Revista Literatura

¿La extraña familia?

Publicado el 09 abril 2012 por Gasolinero

Las mañanas de la feria son ciertamente luminosas, pero menos que la del domingo de resurrección. La luz de domingo, según dice don José Luis Garci —barbado señor que se dedica a filmar películas de cinematógrafo—, es más luminosa que la de los otros seis días de la semana. La de hoy es incomparablemente más brillante, dónde va a parar; Nuestro Señor Jesucristo vuelve de entre los muertos resplandeciente. Es la coraza que nos libra de todo mal y nos redime del pecado.

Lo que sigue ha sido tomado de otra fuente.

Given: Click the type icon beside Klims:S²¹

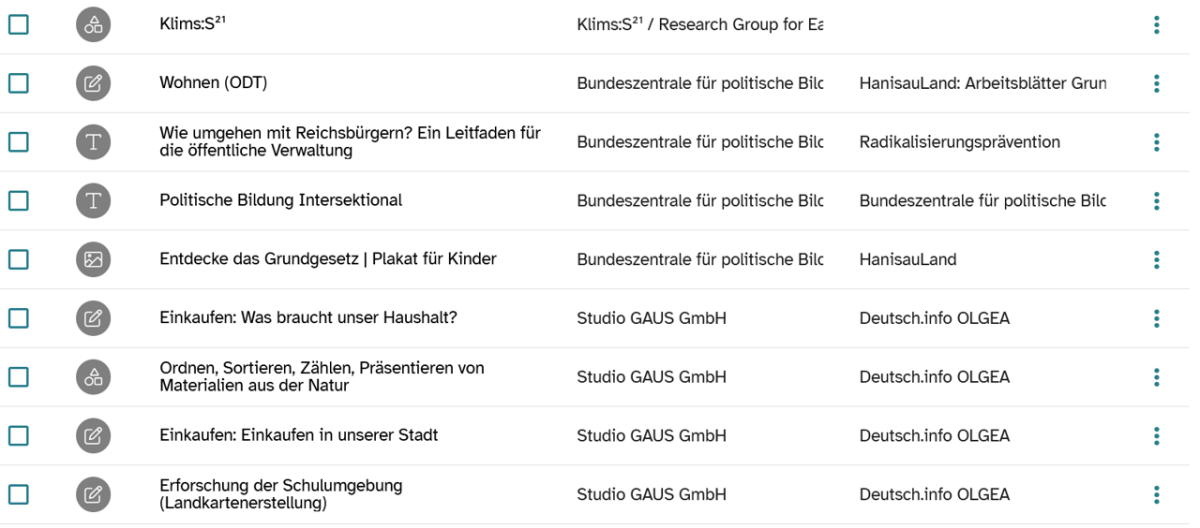Looking at the screenshot, I should click(x=93, y=25).
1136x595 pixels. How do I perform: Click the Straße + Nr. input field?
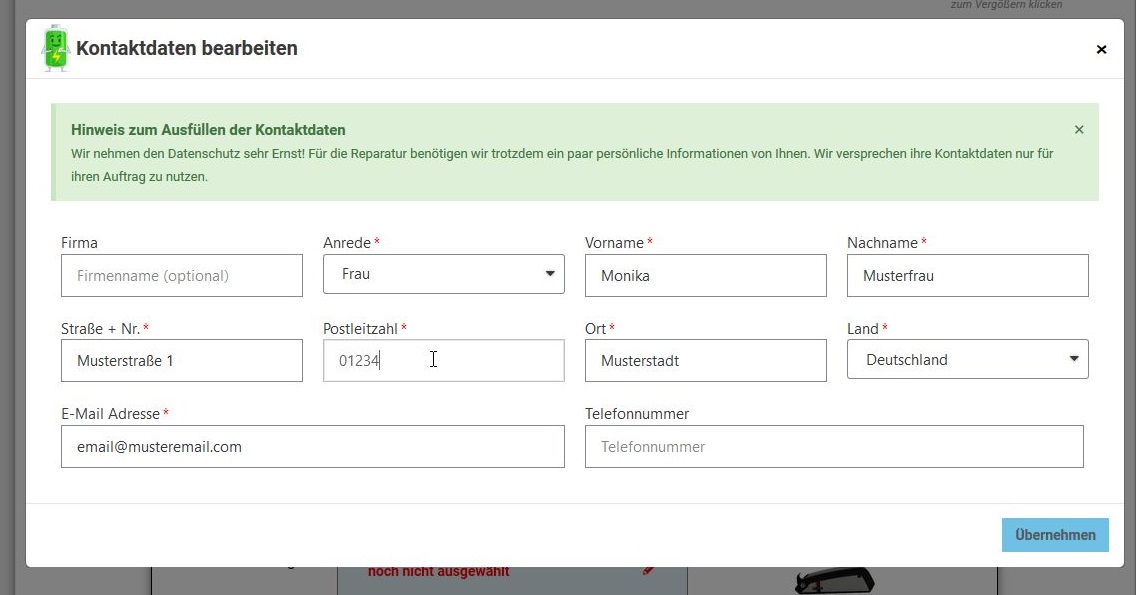[181, 361]
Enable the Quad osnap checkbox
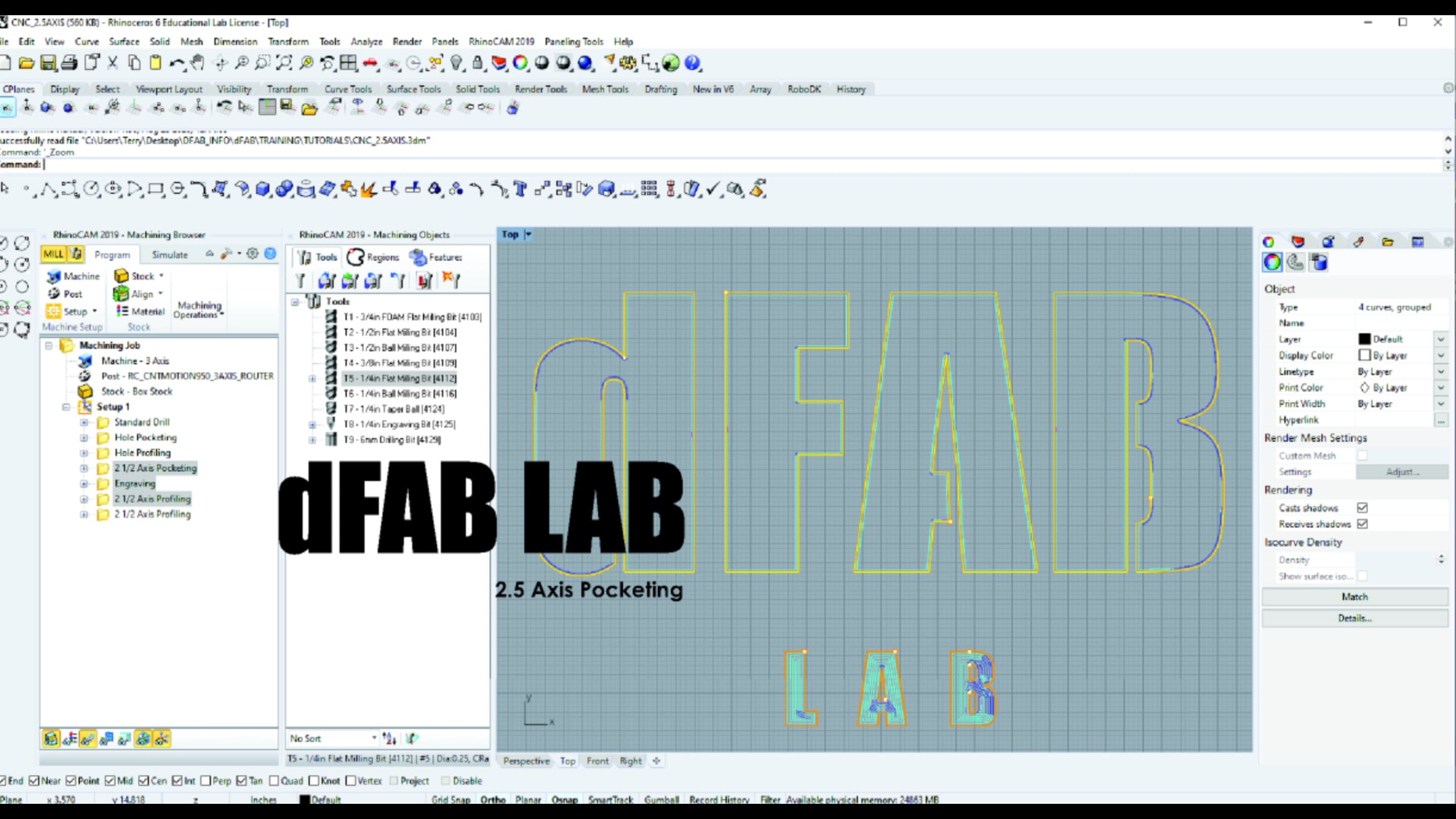1456x819 pixels. [274, 781]
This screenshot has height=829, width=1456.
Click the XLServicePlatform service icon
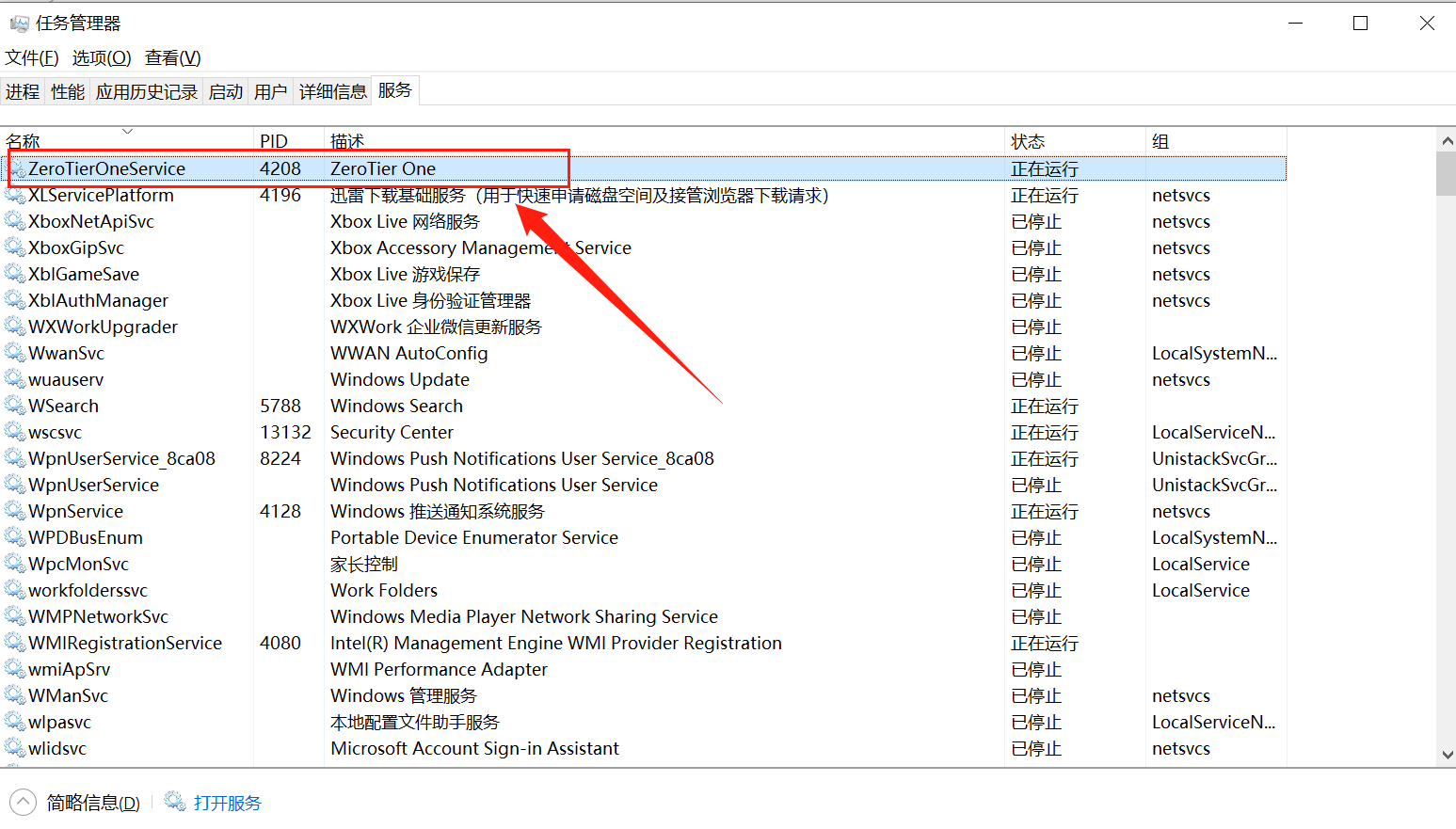(x=15, y=195)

La luz de la feria, seguramente por su cercanía a la vendimia, parece pasada por un filtro que la matiza, como en las películas de los ochenta. Aquella feria que digo —o que voy a decir—, me permitió durante siete días, catorce veces, entrar en una casa ciertamente particular; tenían las obras completas de Jardiel Poncela en volúmenes púrpura: Eloísa está debajo de un almendro, Angelina o el honor de un brigadier, Amor se escribe sin hache, El baile, etcétera.

¿La extraña familia?El padre era un hombre alto y tranquilo, como un santo bíblico que aguantaba sin rechistar lo que el cielo le mandaba. Era catador de vino, siempre sonriente, cuando el caldo era solamente el fruto de la vid y del trabajo del hombre y no una serie encadenada de olores y sabores altisonantes e irreales. Una vez que lo entrevistaron por televisión cuando ganó un concurso de cata, se la quisieron dar con queso, o mejor dicho, con vinagre y el hombre descubrió el truco.

La madre fue la posterior transustanciación  de la Teresa del «Auto de Fe» de Canetti. Se deslizaba en lugar de andar, siempre con moño y mirada torva y huidiza. Hablaba con ese tono de voz susurrado propio de las malas personas. Nombraba a dios con insistencia, echándole en cara lo que le había mandado y mirando hacia arriba con las manos abiertas y gesto amenazador, sin abandonar el susurro. Una vez le metió a su hijo Quico, el infeliz, la cabeza en la estufa para acabar con el pobrecillo, pero acudieron los vecinos a las voces de la criatura y lo pudieron salvar.

Quico, el pobre, estuvo en Cuenca haciendo carpetas, de esas de cartón azul y gomas en las que llevan las mujeres viejas el historial médico y las novias guardan las cartas de la mili de su amor. Hace unos años regresó al pueblo.  Cuando me veía por la calle me pedía un cigarro o un euro. Desde que sabe que ni fumo, ni tengo dinero, no se me acerca.

También había una hermana, la mayor, que casó con el guaperas de entonces, después de tener muchos pretendientes y novios. «Toda la vida andaré, éste quiero, éste no quiero y luego iré a caer de cabeza en un cenaguero.» Era cantaor de flamenco y le daba muy mala vida. Le cortaron el cuello con una botella rota y le quedó para siempre la cicatriz un poco más arriba de la nuez. Ponía a la chica de vuelta y media donde le pillase, insistiendo en llamarla tonta a grandes y alargadas voces, como si ensayase una solea. En los bares tomaba una actitud de distancia al mundo y de arrobamiento propio del Camarón. El tipo murió liberando a todos, especialmente a su mujer, de su amargo cáliz.  Los caminos del Señor son inescrutables.

Los otros dos hermanos, mi entonces amigo y el más pequeño, parecían normales. Pero nunca se sabe: todos tenemos pasado y zonas oscuras.